I learned early that today is all you are given. With that in mind, I strive daily to convey my gratitude to the people who surround me for the bliss they bring to my life.
Late one afternoon fourteen years ago while speaking to my mom on the phone, the unthinkable occurred. My dad, 20 feet up in a tree trimming branches, fell from the ladder and was killed as a result of his extensive injuries. He was 52. The sound of the ladder falling and my mother’s screams will stay with me forever. From this experience I know how short life can be, but I guess sometimes life delivers a little wake up call. I received my reminder a couple of months ago.
It was a Friday evening and I dropped my son off at his bass lesson at a local music store. I parked my jeep commander in the lot facing out along business route 30, a relatively busy road. I then opened a book and settled in for my 30 minute wait while my younger son played in the space behind the back seats. A few minutes into the book I was startled by a thunderous crash and looked up to see a smoking red car careening straight at my front windshield. This automobile was flying, and I mean that literally. All four tires were off the road and debris flew from it like a chase scene in an action movie. With no time to react I think I yelled, “Aahh,” or worse as the soaring auto collided with the car parked to my right. Rebounding off that vehicle it then smashed into the front end of my jeep.

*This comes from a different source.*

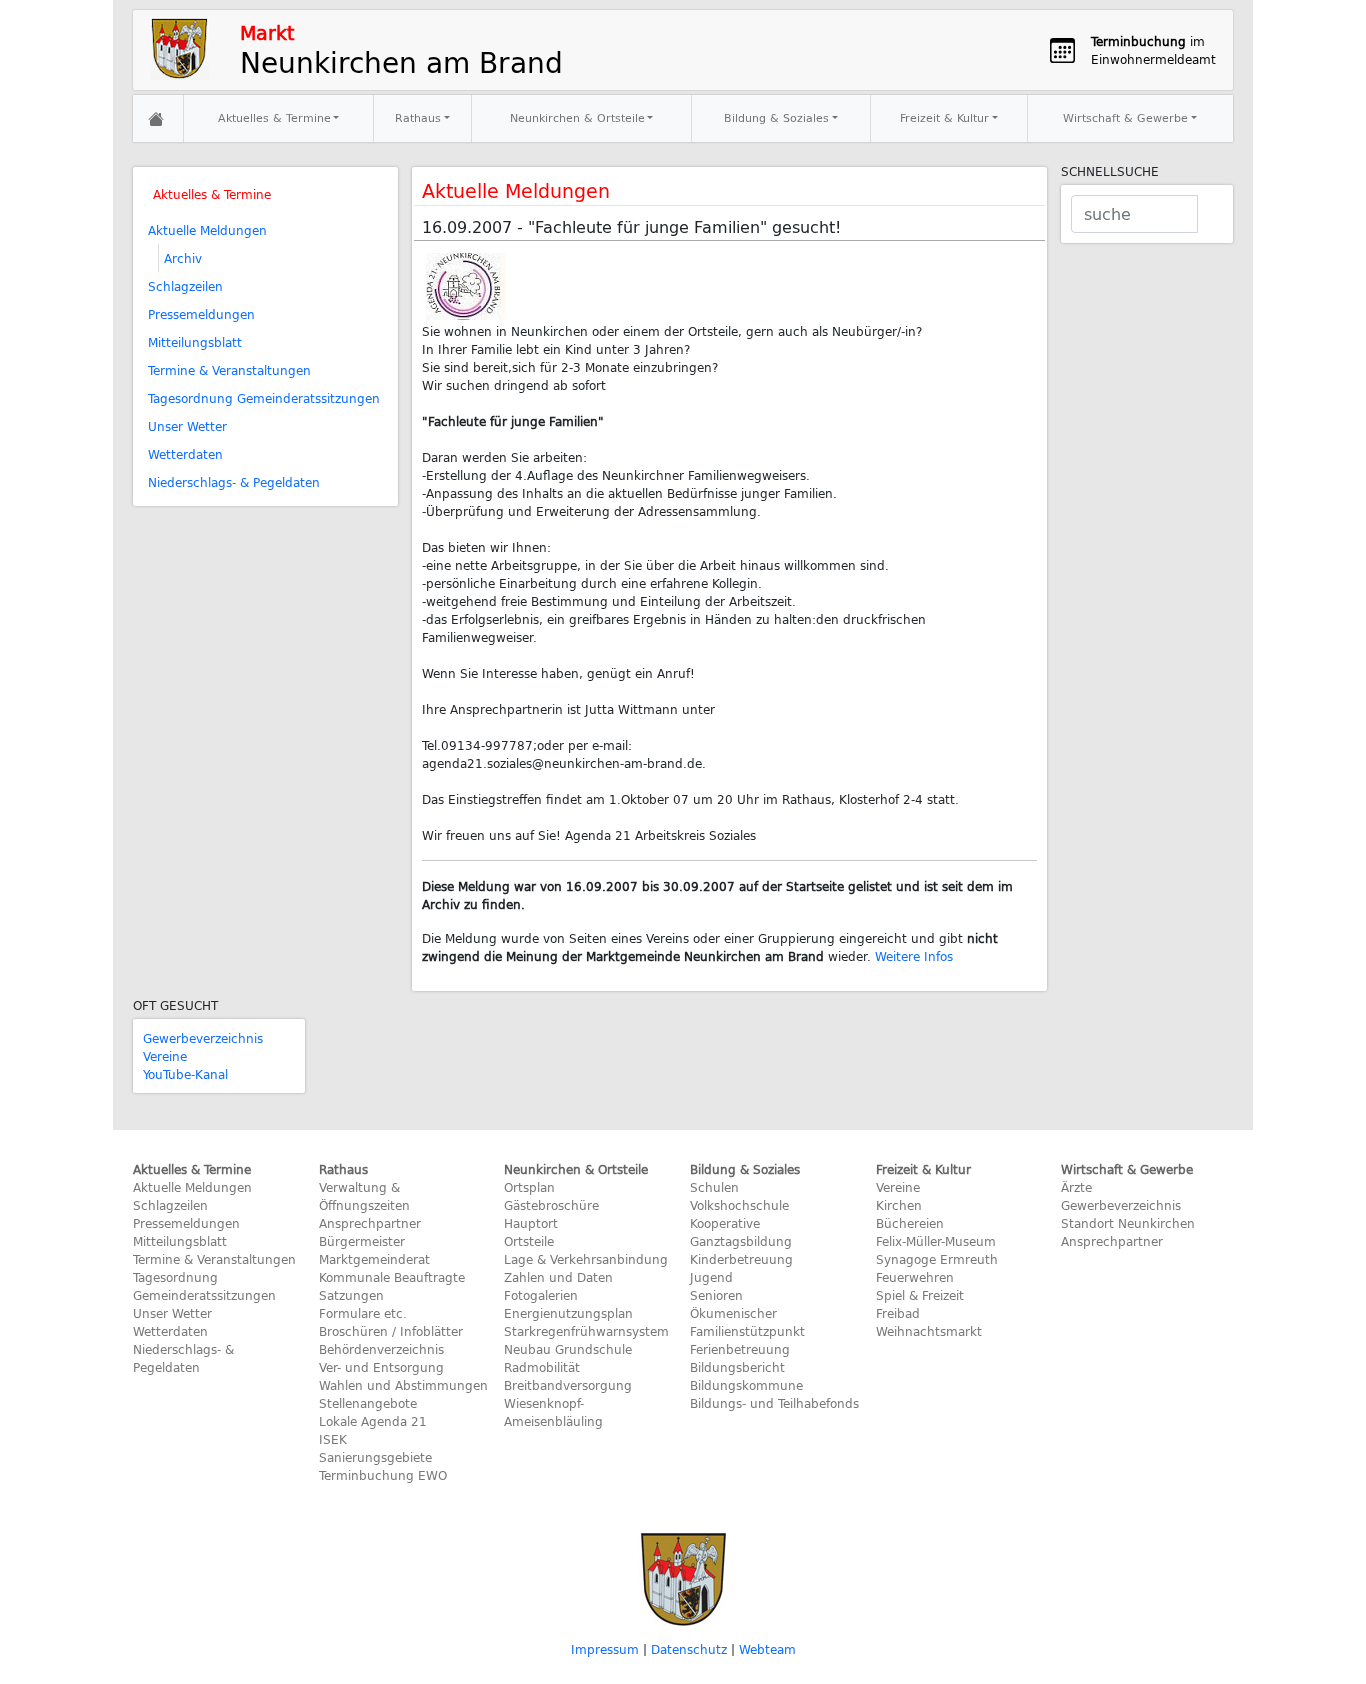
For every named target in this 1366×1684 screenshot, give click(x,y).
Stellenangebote (368, 1403)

Still airborne it tore the bumper from the Toyota to my left, grazed the car next to that, and then finally skidded to a halt at the side of the road.
It’s funny how the mind works in these situations because my very first thought was, Oh man! I just got my car out of the shop. I quickly came to my senses and checked on my screaming son who was thankfully unharmed but very frightened. After reassuring him I climbed out to survey the damage. Total chaos was in full swing in the previously quiet parking lot. People poured from the shops as some sped to the aid of the wrecked car’s driver. The surreal scene seemed to play out in slow motion. The crowd soon discovered that there was another passenger in the car, a 4 year old girl. Swooping down on the car, a swarm of well meaning people whooshed the little girl into a nearby building amid cries of, “Oh, my god, there’s a baby in the car”, and “the car is smoking get them out.” As I stood observing I thought, Wait, why are they moving her, what if she has a neck injury, and where are they taking her? I yelled to the crowd of people, “Did anyone call 911?” After a couple attempts to be heard I was told that no one did, so I dialed 911 on my cell phone thinking I have never had to call 911 before, another strange thought among the craziness.
When you call 911 pertinent information needs to be supplied, such as the address and township from which you are calling. I was unable to come up either of these under the circumstances. I did know the cross streets of the shopping center so luckily they were able to send help quickly. Within 5 minutes flashing fire trucks, wailing police cruisers and a couple ambulances surrounded the parking lot. It wasn’t until later, driving home with my 2 boys that the severity of this event hit me. My hands shook and I started to cry as I thought how close my son and I came to being killed that night. If that car had hit my windshield first, instead of the car next to me, that would have been it, just like that. Game over.
I no longer take for granted the time we are given to live our lives and express to our friends and family how much they mean. Although it’s sometimes a challenge, I continue to strive to live in full knowledge that “someday” is today and tell the people important to me that I am blessed to have them in my life.